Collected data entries
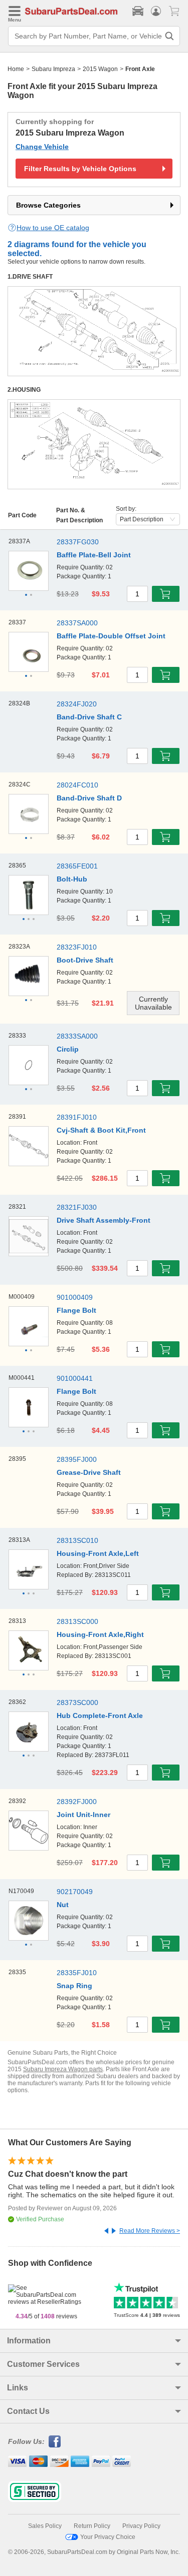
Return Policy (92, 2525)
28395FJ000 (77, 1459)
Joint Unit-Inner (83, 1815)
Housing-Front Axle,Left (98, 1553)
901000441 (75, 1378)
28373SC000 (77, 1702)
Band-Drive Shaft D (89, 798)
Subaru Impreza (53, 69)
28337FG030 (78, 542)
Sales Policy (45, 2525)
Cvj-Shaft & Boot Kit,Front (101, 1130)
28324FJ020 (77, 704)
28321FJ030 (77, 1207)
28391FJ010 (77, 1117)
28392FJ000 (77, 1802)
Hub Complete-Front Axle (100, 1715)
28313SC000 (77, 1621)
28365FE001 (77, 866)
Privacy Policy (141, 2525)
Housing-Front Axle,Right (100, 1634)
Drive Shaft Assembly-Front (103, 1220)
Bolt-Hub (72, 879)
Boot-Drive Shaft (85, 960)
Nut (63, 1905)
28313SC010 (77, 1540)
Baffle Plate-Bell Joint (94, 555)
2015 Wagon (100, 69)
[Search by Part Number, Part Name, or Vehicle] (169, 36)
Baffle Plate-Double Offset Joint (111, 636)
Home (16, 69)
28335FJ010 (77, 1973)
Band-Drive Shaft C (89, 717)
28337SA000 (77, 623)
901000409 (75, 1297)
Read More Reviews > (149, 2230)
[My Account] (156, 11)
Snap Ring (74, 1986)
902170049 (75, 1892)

*What to produce*.
The lines in the entries above that carry the word "Plate" must be copied.

*Response area*.
Baffle Plate-Bell Joint (94, 555)
Baffle Plate-Double Offset Joint (111, 636)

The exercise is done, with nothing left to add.